5 Books Every Data Scientist Should Read
Apr 12, 2023There are a lot of excellent reading materials out there to help you master different data science concepts, but that can make it difficult to know which books are worth your time and money.
Listing every book that I have found useful in my data science career is too much for a single blog post. That’s why in this post I want to share with you books that I found helpful specifically for learning about statistics and machine learning.
These are some of my all-time favorites and books that I feel deserve more love than they get. Whether you’re a beginner or an experienced data scientist, these reads have a lot to offer anyone looking to expand their understanding of statistics and machine learning.
Before we get started though, be sure to head to my YouTube channel if you would prefer to get these recommendations through a video instead of a blog.

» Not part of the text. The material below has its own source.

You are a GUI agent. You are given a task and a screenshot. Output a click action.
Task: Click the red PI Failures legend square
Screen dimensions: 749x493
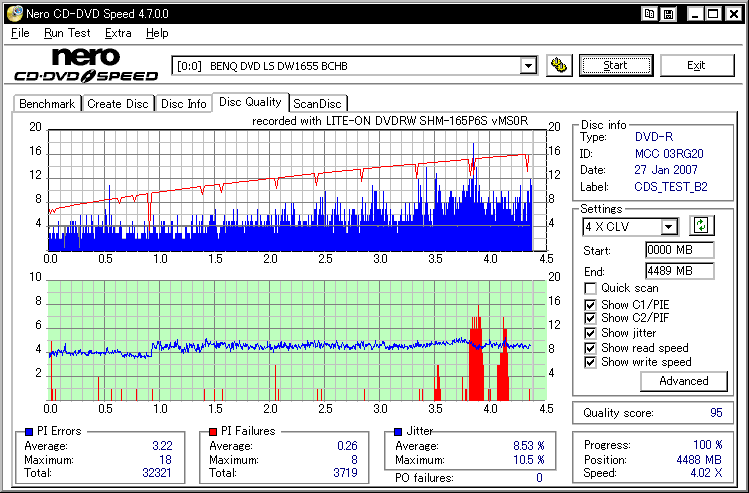point(215,431)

Now I want to begin with books that are helpful for statistics.
OpenIntro Statistics
For those of you who are new to the field or who want a review of all the essential statistics concepts, OpenIntro Statistics has you covered.
Yes, it is a huge book, but don’t be intimidated! OpenIntro Statistics is a beginner-friendly textbook, which means that it’s easy to read and understand, particularly if you have entry-level knowledge of statistics already. There are lots of diagrams to help you visualize concepts, and I found the content to be written in an engaging manner. It’s genuinely a good read!
I recommend this book to both people looking to gain a foundation in statistics and those who want a great resource on hand for refreshing their knowledge of statistics. With explanations of axioms of probability to distributions, hypothesis testing, and regression, there is something for everyone to benefit from.
This book is also a great fit for anyone with a busy schedule. It’s not an overly technical or difficult read, so you can learn a lot just from reading a few pages at a time when you have the time to spare.
That’s not all though. Perhaps one of the best things about this book is that you can download the e-book for free. There’s no reason not to give it a try, and I think that, like me, you will find yourself returning to this book every few months because it is such a great review tool and reference.
Mathematical Statistics with Resampling and R
OpenIntro Statistics is wonderful, but it is a beginner-friendly textbook, and you also need options for diving deeper. Mathematical Statistics with Resampling and R by Laura M. Chihara and Tim C. Hesterberg is another textbook, but one that takes an intermediate-level approach to mathematical statistics using the resampling method and the R programming language.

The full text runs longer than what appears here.